(Entries taken from a collection)
▼

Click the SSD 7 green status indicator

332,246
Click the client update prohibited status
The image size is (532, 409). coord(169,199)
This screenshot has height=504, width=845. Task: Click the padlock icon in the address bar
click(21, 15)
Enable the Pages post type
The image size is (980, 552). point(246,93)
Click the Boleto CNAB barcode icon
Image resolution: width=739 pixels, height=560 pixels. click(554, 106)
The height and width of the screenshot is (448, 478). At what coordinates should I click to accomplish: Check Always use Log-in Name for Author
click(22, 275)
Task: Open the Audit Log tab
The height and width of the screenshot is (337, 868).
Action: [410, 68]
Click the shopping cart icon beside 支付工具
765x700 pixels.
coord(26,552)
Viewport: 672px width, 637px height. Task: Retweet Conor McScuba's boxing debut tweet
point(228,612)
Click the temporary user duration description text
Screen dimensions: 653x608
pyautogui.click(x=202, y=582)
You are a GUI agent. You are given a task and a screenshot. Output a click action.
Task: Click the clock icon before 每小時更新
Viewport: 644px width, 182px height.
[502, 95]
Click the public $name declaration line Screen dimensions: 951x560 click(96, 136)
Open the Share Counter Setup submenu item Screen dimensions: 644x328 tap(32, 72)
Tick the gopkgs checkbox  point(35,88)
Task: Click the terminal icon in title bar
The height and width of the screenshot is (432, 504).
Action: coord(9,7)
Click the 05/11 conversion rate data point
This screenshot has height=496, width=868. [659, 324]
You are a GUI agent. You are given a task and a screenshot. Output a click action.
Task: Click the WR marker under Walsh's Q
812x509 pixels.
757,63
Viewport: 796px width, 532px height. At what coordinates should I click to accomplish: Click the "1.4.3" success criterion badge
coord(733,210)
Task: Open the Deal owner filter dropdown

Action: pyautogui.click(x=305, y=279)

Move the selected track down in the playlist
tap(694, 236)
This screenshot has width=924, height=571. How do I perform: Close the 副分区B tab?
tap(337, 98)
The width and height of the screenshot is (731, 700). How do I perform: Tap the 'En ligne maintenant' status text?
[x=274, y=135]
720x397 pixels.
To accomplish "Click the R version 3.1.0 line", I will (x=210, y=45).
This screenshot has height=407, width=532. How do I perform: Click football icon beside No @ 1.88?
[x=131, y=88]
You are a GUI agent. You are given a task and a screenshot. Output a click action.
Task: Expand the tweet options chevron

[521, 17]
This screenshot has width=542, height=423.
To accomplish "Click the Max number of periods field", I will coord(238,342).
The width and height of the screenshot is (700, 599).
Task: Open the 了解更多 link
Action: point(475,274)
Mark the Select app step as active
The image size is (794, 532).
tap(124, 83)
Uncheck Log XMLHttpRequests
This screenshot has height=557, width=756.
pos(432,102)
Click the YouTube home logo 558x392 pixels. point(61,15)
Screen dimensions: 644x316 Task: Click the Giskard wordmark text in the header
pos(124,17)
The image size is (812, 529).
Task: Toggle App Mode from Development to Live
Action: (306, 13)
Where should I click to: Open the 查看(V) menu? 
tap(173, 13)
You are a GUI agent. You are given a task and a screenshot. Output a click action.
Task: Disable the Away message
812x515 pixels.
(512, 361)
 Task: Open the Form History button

▲

Lines from the one that contains "Task: Open the Deal owner filter dropdown" through the final line of the entries must be duplicated exactly, and no other lines.

Task: Open the Deal owner filter dropdown

Action: pyautogui.click(x=305, y=279)

Move the selected track down in the playlist
tap(694, 236)
This screenshot has width=924, height=571. How do I perform: Close the 副分区B tab?
tap(337, 98)
The width and height of the screenshot is (731, 700). How do I perform: Tap the 'En ligne maintenant' status text?
[x=274, y=135]
720x397 pixels.
To accomplish "Click the R version 3.1.0 line", I will (x=210, y=45).
This screenshot has height=407, width=532. How do I perform: Click football icon beside No @ 1.88?
[x=131, y=88]
You are a GUI agent. You are given a task and a screenshot. Output a click action.
Task: Expand the tweet options chevron

[521, 17]
This screenshot has width=542, height=423.
To accomplish "Click the Max number of periods field", I will coord(238,342).
The width and height of the screenshot is (700, 599).
Task: Open the 了解更多 link
Action: point(475,274)
Mark the Select app step as active
The image size is (794, 532).
tap(124, 83)
Uncheck Log XMLHttpRequests
This screenshot has height=557, width=756.
pos(432,102)
Click the YouTube home logo 558x392 pixels. point(61,15)
Screen dimensions: 644x316 Task: Click the Giskard wordmark text in the header
pos(124,17)
The image size is (812, 529).
Task: Toggle App Mode from Development to Live
Action: (306, 13)
Where should I click to: Open the 查看(V) menu? 
tap(173, 13)
You are a GUI agent. You are given a task and a screenshot. Output a click action.
Task: Disable the Away message
812x515 pixels.
(512, 361)
 Task: Open the Form History button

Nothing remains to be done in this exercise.